- Ausgangstext:
▼

Ich habe vor einigen Tagen einen längeren Artikel gelesen, worin der Autor sich wundert, dass heute Autonummern verkauft würden und dass mit kleinen, etwa vierstelligen oder noch kleineren Zahlenreihen, hohe Preise erzielt werden können. Heute vernahm ich, dass eine dreistellige Nummer für 8000 Franken verkauft worden ist. Eigentlich gehören ja die Nummern dem Staat, der sie uns beim Einlösen des ersten Wagens leihweise herausgibt. Der Mensch aber ist ein Händler und versteht es, sogar mit Autonummern ein Geschäft zu machen. Dabei handelt es sich um eine Art Glücksspiel, denn nicht jede Nummernkombination trägt Geld ein. Spricht die Zahlenreihe aber die Emotion des Käufers an, ist sie ihm einen hohen Preis wert.
Ein Autobesitzer, der seinen Wagen über fünfzig oder sechzig Jahre lang mit der Zahlenreihe einer Nummer identifizierte, gewöhnt sich an sie; ja, sie wächst ihm ans Herz, wenn sie besonders attraktiv ist. Sie begleitet ihn auch, wenn er die Automarke wechselt. Ich wage zu sagen, die Nummer ist vergleichbar mit dem Vornamen, den er oder sie trägt oder mit dem Ich, das in allen Stürmen des Lebens nicht ausgewechselt werden kann.
Diese Behauptung erfährt gewiss Widerspruch. Von der Lebenslogik her ist sie leicht zu widerlegen. Das Ich besteht weiter, auch wenn die Nummer verkauft ist, und es ist schon da, bevor einer die Nummer auf dem Amt entgegennimmt. Auch wenn ich nun das Auto verkauft und die Nummer halb verschenkt habe, bleibt die Zahlenreihe, die sich bei mir wie ein Tattoo eingeritzt hat, unvergessen. Ich erinnere mich sicher noch in den spätesten Tagen an sie. Das ist nur möglich, weil ich ihr eine besondere Bedeutung gegeben habe.

▲

- Aufgabe: Führe den Text über die eigene Autonummer nach seinem letzten Satz weiter.

- Datensätze:

▼

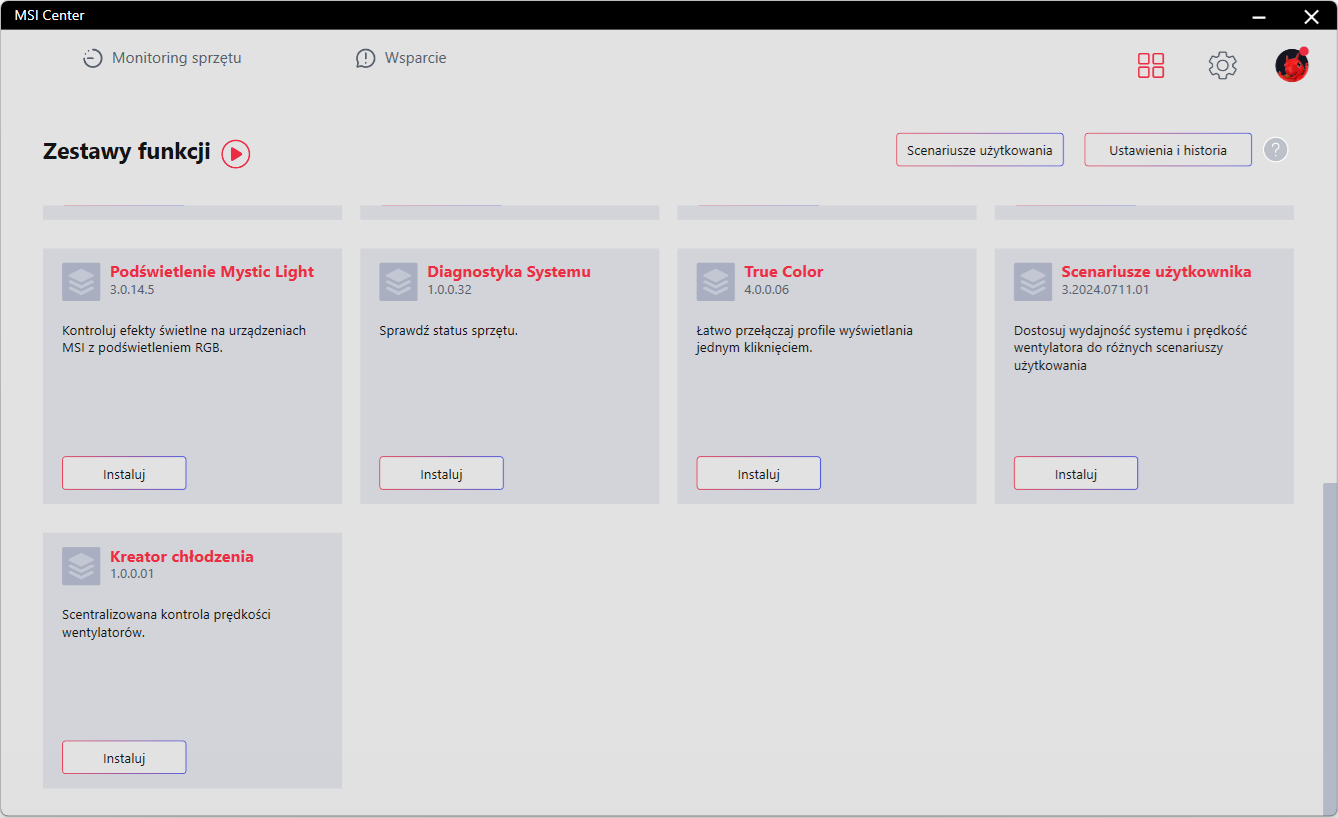Open the Monitoring sprzętu tab
This screenshot has width=1338, height=818.
point(162,58)
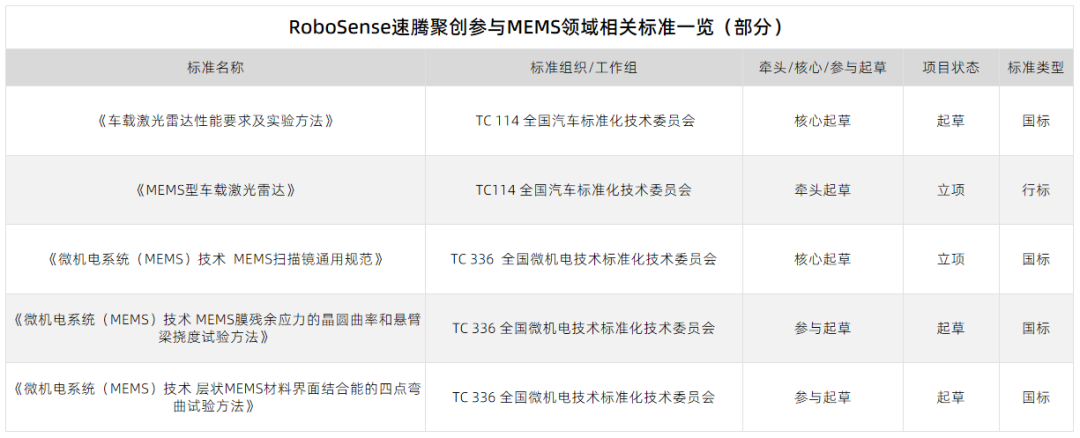Select "起草" status in the 车载激光雷达性能要求 row
This screenshot has height=438, width=1080.
pyautogui.click(x=950, y=121)
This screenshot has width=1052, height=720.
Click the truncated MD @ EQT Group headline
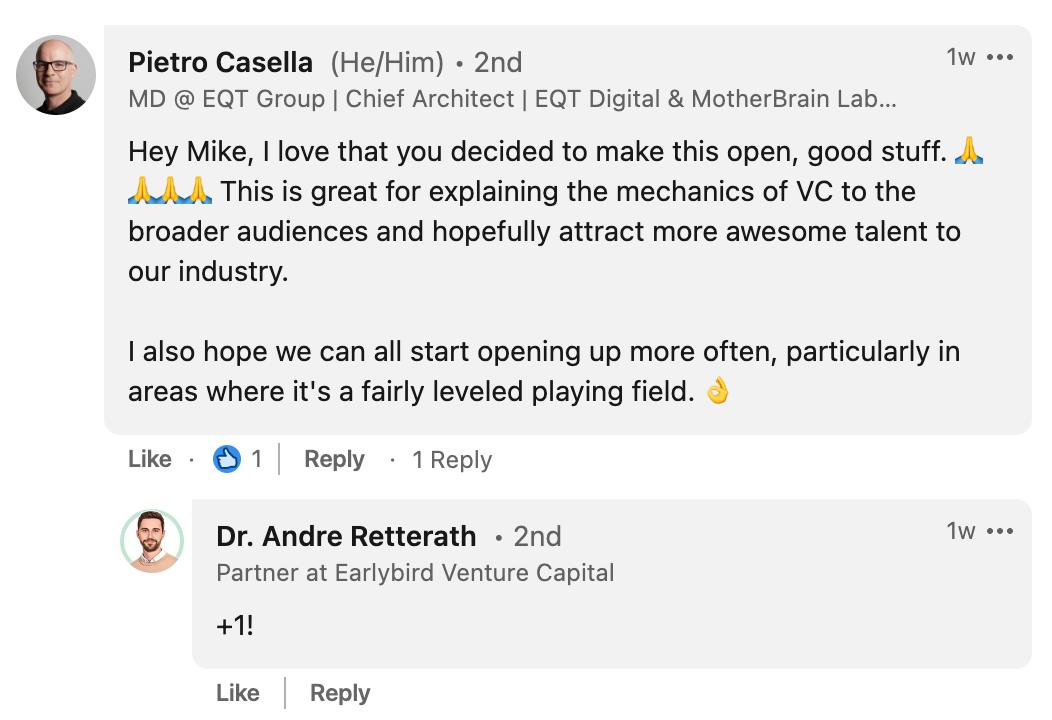tap(513, 99)
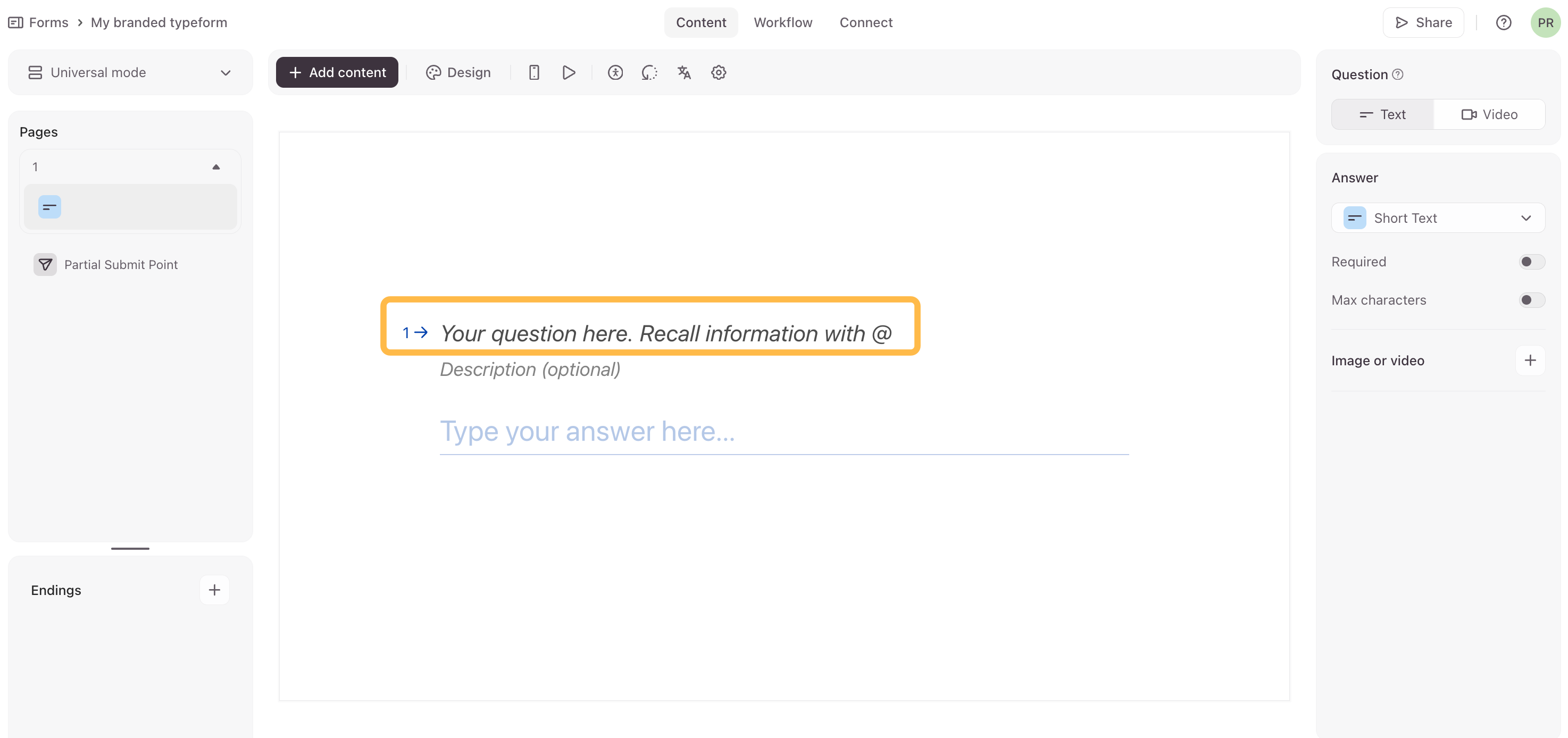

▲

- Antwort:
Das wird vielleicht auch einem anderen Autobesitzer ähnlich ergehen. Er verbindet die Zahlen mit einem besonderen Lebensdatum, mit dem Tag, an dem er seine Frau kennen lernte. Oder sie kommt ihm arithmetisch so elegant und schön vor, dass sie ihn dauernd entzückt. Es könnten etwa die ersten vier Primzahlen 1357 sein, die aufeinander folgen. Die Nummer SZ 1291 wurde für 33 000 Franken verkauft, mit Sicherheit an einen Patrioten. Eine solche Zahlenreihe schmückt das Auto und weckt Emotionen. Ich will dies an einem besonderen Beispiel erläutern.
Ich habe also mein Auto mitsamt meinem vierstelligen Kontrollschild verkauft. Es wies eine gegenläufige Zahlenfolge auf, die mir erst später in ihrer möglichen Bedeutung bewusst wurde. Zwar handelt es sich um die vier Zahlen 3456. Aber zwei standen quer zur Reihe. Nach der 3 folgte die 5 und nach der 4 die 6. Darin sah ich einen Sprung, weil die 5 vor die 4 und 6 direkt hinter die 4 rückte. Es war also eine unterbrochene Zahlenreihe 3546. Was hatte dies zu bedeuten? Eigentlich nichts, aber ich gab dem eine besondere Bedeutung. Ich nahm die Nummer vor 52 Jahren entgegen, ohne mir Gedanken zu machen. Sie war das Kennzeichen meines Autos und bildete mit ihm eine Art Einheit, und so liebte ich das Gespann. Zwar hatte mein Mathematiklehrer im Seminar uns Schülern eingebläut: «Wer sein Auto liebt, kommt darin um.» Es kam, als er dies sagte, auf den Tonfall an, denn so viel ich weiss, fuhr er kein Auto. Was aber entdeckte ich in den vier Zahlen?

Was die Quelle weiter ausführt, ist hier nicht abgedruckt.